Wie ich Dir im englischsprachigen Thread schon schrieb: entweder nur /etc/make.conf verwenden, oder nur /etc/portage/make.conf, aber nicht beide gleichzeitig und dann auch noch mit unterschiedlichem Inhalt. 

Wenn Du es jetzt richtig machen willst, baue Dir eine richtige Version in /etc/portage und lösche die Version in /etc.

----------

## ecneics

Hallo.

Vor kurzem (~ einem halben Jahr) ist die Konfigurationsdatei /etc/make.conf von /etc/ nach /etc/portage umgezogen.

Allerdings kann man (übergangsmäßig) noch beide Pfade nutzen. Desshalb wird momentan die /etc/portage/make.conf der

alten /etc/make.conf vorgezogen und "überschreibt" diese.

Die make.conf im Allgemeinen enthält Informationen, wie Portage (Gentoos Paketverwalter) Pakete emergen (installieren) soll.

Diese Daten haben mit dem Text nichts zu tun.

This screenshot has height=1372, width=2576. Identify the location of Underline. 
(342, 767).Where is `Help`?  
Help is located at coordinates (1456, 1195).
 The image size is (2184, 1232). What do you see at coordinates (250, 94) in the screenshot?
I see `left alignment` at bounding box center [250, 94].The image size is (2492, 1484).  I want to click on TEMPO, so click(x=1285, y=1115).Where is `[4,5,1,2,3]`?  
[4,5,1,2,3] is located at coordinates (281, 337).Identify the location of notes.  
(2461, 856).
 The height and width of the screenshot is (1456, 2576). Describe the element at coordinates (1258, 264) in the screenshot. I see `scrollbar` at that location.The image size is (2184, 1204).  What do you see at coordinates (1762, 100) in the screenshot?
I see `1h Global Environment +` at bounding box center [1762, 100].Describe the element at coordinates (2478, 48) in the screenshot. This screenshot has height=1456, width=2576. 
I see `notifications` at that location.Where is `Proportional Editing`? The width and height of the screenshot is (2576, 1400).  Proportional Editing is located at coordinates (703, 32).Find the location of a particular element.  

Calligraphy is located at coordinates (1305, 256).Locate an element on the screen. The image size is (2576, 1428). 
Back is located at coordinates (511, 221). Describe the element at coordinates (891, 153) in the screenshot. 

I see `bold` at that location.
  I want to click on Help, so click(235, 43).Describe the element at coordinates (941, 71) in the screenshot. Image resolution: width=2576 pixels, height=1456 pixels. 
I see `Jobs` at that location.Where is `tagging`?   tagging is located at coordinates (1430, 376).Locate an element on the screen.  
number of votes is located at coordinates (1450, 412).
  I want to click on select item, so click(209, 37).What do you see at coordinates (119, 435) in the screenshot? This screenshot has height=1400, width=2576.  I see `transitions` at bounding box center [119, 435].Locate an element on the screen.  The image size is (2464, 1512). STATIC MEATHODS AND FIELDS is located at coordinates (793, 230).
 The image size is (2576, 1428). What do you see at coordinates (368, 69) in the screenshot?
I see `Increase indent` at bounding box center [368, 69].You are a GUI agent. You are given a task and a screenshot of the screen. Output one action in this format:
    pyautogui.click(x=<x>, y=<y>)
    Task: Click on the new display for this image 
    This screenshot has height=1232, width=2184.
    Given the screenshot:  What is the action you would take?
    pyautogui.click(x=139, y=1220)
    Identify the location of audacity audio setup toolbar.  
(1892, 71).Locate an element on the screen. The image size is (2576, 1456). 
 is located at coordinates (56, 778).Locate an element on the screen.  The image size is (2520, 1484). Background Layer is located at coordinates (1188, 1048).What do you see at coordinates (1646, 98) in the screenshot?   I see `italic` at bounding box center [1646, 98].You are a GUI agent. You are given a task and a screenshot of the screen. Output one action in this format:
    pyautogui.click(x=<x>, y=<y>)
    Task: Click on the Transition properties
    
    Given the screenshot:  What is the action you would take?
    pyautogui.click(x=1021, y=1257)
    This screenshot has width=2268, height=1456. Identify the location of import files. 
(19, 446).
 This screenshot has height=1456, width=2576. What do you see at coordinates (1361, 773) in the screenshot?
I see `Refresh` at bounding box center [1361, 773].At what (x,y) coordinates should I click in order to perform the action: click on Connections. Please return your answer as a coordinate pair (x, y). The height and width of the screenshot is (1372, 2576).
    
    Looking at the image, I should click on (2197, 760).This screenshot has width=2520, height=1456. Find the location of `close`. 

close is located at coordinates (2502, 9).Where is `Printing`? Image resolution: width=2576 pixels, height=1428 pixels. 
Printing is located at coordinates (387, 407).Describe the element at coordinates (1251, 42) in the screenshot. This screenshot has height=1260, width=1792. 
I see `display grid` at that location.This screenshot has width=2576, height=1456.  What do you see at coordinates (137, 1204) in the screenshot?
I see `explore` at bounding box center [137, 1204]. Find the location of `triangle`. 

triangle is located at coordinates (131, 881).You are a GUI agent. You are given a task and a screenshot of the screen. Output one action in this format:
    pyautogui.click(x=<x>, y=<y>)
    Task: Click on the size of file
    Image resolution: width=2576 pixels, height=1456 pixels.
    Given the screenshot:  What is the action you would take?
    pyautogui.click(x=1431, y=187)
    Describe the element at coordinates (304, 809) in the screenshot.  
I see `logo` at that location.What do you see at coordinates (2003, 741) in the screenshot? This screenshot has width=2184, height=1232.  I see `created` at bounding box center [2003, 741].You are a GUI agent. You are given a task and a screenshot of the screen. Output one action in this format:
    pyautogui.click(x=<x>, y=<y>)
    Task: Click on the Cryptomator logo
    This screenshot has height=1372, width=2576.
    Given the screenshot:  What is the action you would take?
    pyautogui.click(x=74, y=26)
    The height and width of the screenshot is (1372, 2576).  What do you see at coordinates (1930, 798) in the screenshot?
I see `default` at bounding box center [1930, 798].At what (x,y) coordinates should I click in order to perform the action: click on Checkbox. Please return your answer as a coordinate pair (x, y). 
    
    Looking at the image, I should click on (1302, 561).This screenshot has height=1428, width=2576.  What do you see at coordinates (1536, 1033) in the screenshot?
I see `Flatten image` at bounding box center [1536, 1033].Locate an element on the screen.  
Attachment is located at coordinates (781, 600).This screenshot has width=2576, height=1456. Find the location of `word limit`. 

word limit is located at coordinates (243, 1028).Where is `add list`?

Wenn du ein aktuelles System verwendest, dann übernehme die Einstellungen aus /etc/make.conf nach /etc/portage/make.conf

und entferne anschließend - die somit überflüssige Datei - /etc/make.conf

----------

## Hanisch

 *cryptosteve wrote:*   

> 
> 
> Wenn Du jetzt (wie bei Dir passiert) USE-Flags in /etc/make.conf setzt und dann andere in /etc/portage/make.conf, dann überschreiben die aus /etc/portage/make.conf die in /etc/make.conf. Lustig wirds dann vor allem, weil Du in /etc/portage/make.conf  USE="" gesetzt hast .. damit plättest Du sämtliche USE-Einstellungen aus /etc/make.conf.

 

Genau das ist passiert. Ich konnte nicht ahnen, daß man keine zwei verschiedenen make.conf haben darf.

 *Quote:*   

> Wenn Du es jetzt richtig machen willst, baue Dir eine richtige Version in /etc/portage und lösche die Version in /etc.

 

Das habe ich gemacht, die Inhalte beider Dateien zusammengeführt in /etc/portage/make.conf und dann die /etc/make.conf gelöscht.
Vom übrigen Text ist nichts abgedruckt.